マンションの再生等の円滑化に関する法律 第四条の二
(助言、指導等)
平成十四年法律第七十八号
都道府県(市の区域内にあっては、当該市)は、マンション建替等円滑化指針に即し、マンションの区分所有者に対し、マンションの建替えその他の措置の実施の円滑化を図るために必要な助言及び指導をすることができる。
2 都道府県知事(市の区域内にあっては、当該市の長。以下「都道府県知事等」という。)は、マンションが著しく保安上危険となり、又は著しく衛生上有害となるおそれがあると認めるときは、マンション建替等円滑化指針に即し、当該マンションの区分所有者に対し、マンションの建替えその他の措置を実施すべきことを勧告することができる。
3 都道府県知事等は、前項の規定による勧告をした場合において、必要があると認めるときは、その勧告を受けたマンションの区分所有者に対し、マンションの建替えその他の措置の実施について特別の知識経験を有する者のあっせんその他の必要な措置を講ずるよう努めなければならない。
4 都道府県知事等は、第二項の規定による勧告を受けたマンションの区分所有者が、正当な理由がなく、その勧告に従わなかったときは、その旨を公表することができる。
5 都道府県知事等は、第一項又は第二項の規定の施行に必要な限度で、その保有するマンションの区分所有者の氏名又は名称、住所その他のマンションの区分所有者に関する情報を、その保有に当たって特定された利用の目的以外の目的のために内部で利用することができる。

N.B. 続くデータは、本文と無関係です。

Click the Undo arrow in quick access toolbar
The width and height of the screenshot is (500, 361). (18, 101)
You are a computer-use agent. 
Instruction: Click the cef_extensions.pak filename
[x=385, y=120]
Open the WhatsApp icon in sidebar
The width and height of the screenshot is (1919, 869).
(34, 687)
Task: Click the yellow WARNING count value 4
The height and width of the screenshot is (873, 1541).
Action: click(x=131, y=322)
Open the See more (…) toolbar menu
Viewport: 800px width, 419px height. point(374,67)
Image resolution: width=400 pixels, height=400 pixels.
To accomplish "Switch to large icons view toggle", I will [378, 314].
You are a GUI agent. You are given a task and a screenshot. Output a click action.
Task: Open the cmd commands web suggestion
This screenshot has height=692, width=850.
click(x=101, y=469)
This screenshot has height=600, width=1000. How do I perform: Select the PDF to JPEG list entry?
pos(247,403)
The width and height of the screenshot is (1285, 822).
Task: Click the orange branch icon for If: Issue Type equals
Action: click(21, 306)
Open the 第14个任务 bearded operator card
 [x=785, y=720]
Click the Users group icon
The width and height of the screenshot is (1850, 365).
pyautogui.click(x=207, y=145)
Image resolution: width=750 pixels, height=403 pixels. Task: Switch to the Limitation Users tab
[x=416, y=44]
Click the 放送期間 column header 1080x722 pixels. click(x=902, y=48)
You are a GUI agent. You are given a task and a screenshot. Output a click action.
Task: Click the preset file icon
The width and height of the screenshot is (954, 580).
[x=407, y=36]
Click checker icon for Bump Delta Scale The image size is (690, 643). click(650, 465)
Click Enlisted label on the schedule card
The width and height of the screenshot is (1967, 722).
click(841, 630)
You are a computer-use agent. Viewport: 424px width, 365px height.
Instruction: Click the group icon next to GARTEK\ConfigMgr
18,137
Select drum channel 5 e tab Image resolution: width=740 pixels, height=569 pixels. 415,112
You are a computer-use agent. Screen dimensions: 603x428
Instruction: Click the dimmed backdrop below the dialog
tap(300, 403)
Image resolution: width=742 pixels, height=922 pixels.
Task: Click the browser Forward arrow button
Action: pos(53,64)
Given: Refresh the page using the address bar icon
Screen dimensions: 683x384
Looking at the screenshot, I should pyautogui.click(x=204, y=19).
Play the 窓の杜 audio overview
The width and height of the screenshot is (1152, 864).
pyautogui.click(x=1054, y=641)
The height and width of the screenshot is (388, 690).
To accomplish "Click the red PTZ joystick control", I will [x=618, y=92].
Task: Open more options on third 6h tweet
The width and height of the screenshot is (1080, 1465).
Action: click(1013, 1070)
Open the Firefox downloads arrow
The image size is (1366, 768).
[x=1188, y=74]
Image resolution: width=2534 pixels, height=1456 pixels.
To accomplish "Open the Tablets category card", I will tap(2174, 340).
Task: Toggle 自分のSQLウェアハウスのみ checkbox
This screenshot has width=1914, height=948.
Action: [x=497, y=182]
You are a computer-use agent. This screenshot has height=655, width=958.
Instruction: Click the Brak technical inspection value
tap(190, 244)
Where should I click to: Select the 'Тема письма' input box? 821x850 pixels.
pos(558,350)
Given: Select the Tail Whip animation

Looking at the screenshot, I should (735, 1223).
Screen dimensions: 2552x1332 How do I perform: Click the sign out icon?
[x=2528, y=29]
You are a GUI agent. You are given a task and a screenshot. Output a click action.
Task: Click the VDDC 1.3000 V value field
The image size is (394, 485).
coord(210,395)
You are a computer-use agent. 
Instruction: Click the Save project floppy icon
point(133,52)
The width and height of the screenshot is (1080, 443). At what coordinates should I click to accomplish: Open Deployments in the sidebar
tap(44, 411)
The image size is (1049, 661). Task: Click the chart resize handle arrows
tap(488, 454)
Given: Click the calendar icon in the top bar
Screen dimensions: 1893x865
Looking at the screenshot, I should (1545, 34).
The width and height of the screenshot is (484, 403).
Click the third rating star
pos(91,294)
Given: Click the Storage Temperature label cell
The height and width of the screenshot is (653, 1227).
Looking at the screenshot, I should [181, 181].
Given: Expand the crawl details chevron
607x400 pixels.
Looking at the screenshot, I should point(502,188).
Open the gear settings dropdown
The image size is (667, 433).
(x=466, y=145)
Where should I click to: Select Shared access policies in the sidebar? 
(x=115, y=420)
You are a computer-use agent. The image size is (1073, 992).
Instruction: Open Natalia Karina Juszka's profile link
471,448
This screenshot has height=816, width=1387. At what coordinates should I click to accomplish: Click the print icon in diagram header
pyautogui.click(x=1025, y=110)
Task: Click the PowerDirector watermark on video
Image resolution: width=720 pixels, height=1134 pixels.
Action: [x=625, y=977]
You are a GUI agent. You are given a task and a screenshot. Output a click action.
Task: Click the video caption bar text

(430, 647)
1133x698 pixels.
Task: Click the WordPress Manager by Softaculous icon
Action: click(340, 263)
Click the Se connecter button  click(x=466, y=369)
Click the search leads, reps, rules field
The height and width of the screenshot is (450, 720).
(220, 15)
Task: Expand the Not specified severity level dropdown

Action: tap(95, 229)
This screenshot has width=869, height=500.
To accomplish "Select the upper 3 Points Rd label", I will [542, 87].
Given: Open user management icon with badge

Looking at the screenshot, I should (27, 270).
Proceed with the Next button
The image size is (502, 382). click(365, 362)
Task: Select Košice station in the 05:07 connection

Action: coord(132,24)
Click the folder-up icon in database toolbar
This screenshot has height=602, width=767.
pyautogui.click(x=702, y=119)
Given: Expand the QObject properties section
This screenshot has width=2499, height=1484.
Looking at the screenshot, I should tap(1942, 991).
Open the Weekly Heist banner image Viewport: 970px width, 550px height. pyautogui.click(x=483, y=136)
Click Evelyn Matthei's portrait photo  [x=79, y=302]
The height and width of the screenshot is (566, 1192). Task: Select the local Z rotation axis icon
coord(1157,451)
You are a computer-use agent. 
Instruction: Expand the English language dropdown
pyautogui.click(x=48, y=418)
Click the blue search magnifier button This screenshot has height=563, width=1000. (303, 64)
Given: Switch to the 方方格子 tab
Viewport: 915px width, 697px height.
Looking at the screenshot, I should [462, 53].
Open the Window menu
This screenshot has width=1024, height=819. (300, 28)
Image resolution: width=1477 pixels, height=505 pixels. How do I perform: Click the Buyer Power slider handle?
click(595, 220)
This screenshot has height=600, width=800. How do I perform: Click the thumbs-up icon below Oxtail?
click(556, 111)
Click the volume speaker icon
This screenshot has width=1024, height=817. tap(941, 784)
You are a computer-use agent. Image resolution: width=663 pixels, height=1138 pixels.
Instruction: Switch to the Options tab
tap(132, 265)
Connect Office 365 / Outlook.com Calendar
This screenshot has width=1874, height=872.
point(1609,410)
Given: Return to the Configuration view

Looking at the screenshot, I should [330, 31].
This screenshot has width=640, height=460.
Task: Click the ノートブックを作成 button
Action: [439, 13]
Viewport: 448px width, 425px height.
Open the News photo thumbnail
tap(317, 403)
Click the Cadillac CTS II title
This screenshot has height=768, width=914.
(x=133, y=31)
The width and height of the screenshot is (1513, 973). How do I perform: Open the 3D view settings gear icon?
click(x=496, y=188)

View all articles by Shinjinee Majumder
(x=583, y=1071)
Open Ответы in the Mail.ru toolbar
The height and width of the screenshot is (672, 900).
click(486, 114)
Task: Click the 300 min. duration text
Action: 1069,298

6 都道府県知事等は、第一項又は第二項の規定の施行のため必要があると認めるときは、関係地方公共団体の長に対して、マンションの区分所有者の氏名又は名称、住所その他のマンションの区分所有者に関する情報の提供を求めることができる。
7 都道府県知事等は、第一項又は第二項の規定の施行に必要な限度において、マンションの区分所有者に対し、当該マンションの状況について報告を求め、又はその職員に、当該マンション若しくはその敷地に立ち入り、当該マンション、その敷地、建築設備、建築材料、書類その他の物件を検査させ、若しくは関係者に質問させることができる。ただし、当該マンションの人の居住の用に供する専有部分に立ち入る場合においては、あらかじめ、当該専有部分に居住している者の承諾を得なければならない。
8 前項の規定により立入検査をする職員は、その身分を示す証明書を携帯し、関係人に提示しなければならない。
9 第七項の規定による立入検査の権限は、犯罪捜査のために認められたものと解釈してはならない。